# Week 5: Classification Algorithms

## Learning Objectives:
- Understand classification problems
- Implement various classification algorithms
- Master classification evaluation metrics
- Understand how certain parameters change the behavior of common classification models

## Topics Covered:
- Logistic regression
- Decision trees
- Random forests
- k-Nearest Neighbors (k-NN)
- Classification metrics (accuracy, precision, recall, F1)

In [None]:
# Import essential libraries
import pandas as pd
import numpy as np
import matplotlib.pyplot as plt
import seaborn as sns
from sklearn.model_selection import train_test_split, cross_val_score, GridSearchCV
from sklearn.linear_model import LogisticRegression
from sklearn.tree import DecisionTreeClassifier, plot_tree
from sklearn.ensemble import RandomForestClassifier
from sklearn.neighbors import KNeighborsClassifier
from sklearn.preprocessing import StandardScaler, LabelEncoder
from sklearn.metrics import (accuracy_score, precision_score, recall_score, 
                           f1_score, classification_report, confusion_matrix,
                           roc_auc_score, roc_curve)
from sklearn.datasets import make_classification
import warnings
warnings.filterwarnings('ignore')

# Set plotting style
plt.style.use('default')
sns.set_palette("husl")
plt.rcParams['figure.figsize'] = (12, 8)

print("Libraries imported successfully!")

## 1. Understanding Classification Problems

Classification is a supervised learning task where we predict discrete categories or classes.
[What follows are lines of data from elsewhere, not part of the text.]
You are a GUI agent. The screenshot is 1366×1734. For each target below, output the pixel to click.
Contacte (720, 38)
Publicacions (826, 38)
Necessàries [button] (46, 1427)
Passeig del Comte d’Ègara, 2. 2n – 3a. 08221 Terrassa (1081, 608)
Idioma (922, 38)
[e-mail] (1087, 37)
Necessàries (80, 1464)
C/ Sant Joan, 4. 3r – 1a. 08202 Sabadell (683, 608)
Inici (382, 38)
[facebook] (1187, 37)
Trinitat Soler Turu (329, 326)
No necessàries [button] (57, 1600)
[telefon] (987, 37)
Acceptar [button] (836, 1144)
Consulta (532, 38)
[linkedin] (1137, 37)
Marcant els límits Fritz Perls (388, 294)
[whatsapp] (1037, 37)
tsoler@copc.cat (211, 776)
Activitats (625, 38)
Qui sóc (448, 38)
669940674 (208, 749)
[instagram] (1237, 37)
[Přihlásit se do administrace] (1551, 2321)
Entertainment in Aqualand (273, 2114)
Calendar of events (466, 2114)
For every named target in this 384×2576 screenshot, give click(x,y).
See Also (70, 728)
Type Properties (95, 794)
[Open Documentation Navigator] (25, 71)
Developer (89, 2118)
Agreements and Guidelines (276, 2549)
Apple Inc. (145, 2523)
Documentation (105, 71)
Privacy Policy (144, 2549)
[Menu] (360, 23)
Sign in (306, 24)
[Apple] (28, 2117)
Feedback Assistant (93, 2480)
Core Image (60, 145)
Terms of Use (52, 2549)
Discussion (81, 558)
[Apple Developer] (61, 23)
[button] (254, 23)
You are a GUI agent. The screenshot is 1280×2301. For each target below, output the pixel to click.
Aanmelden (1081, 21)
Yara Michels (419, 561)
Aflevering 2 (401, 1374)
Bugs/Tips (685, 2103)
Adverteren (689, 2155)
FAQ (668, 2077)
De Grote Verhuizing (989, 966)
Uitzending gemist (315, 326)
Unlike regression (predicting continuous values), classification predicts categorical outcomes.

### Types of Classification:
- **Binary Classification**: Two classes (e.g., spam vs. not spam)
- **Multi-class Classification**: More than two classes (e.g., flower species)
- **Multi-label Classification**: Multiple labels per instance

In [None]:
# Create a comprehensive classification dataset
np.random.seed(42)

# Generate synthetic customer data for predicting purchase behavior
n_samples = 1000

# Customer features
age = np.random.normal(35, 12, n_samples)
age = np.clip(age, 18, 70)  # Realistic age range
income = np.random.normal(50000, 20000, n_samples)
income = np.clip(income, 20000, 150000)  # Realistic income range
time_on_site = np.random.exponential(5, n_samples)  # Minutes on website
pages_visited = np.random.poisson(3, n_samples) + 1
previous_purchases = np.random.poisson(2, n_samples)
days_since_last_visit = np.random.exponential(10, n_samples)

# Create realistic relationships for purchase decision
# Higher income, more time on site, more pages visited = higher purchase probability
purchase_probability = (
    0.3 * (income / 50000) +
    0.2 * (time_on_site / 10) +
    0.2 * (pages_visited / 5) +
    0.15 * (previous_purchases / 3) +
    0.1 * (age / 50) +
    0.05 * (1 / (days_since_last_visit + 1))
)

# Add some noise and create binary outcome
purchase_probability += np.random.normal(0, 0.1, n_samples)
purchase_probability = np.clip(purchase_probability, 0, 1)
will_purchase = (purchase_probability > 0.5).astype(int)

# Create DataFrame
customer_data = pd.DataFrame({
    'Age': age,
    'Income': income,
    'Time_on_Site': time_on_site,
    'Pages_Visited': pages_visited,
    'Previous_Purchases': previous_purchases,
    'Days_Since_Last_Visit': days_since_last_visit,
    'Will_Purchase': will_purchase
})

print("Customer Purchase Prediction Dataset:")
print(customer_data.head())
print(f"\nDataset shape: {customer_data.shape}")
print(f"\nClass distribution:")
print(customer_data['Will_Purchase'].value_counts())
print(f"\nClass balance: {customer_data['Will_Purchase'].mean():.2%} positive class")

In [None]:
# Exploratory Data Analysis for Classification
fig, axes = plt.subplots(2, 3, figsize=(18, 12))

# Feature distributions by class
features = ['Age', 'Income', 'Time_on_Site', 'Pages_Visited', 'Previous_Purchases', 'Days_Since_Last_Visit']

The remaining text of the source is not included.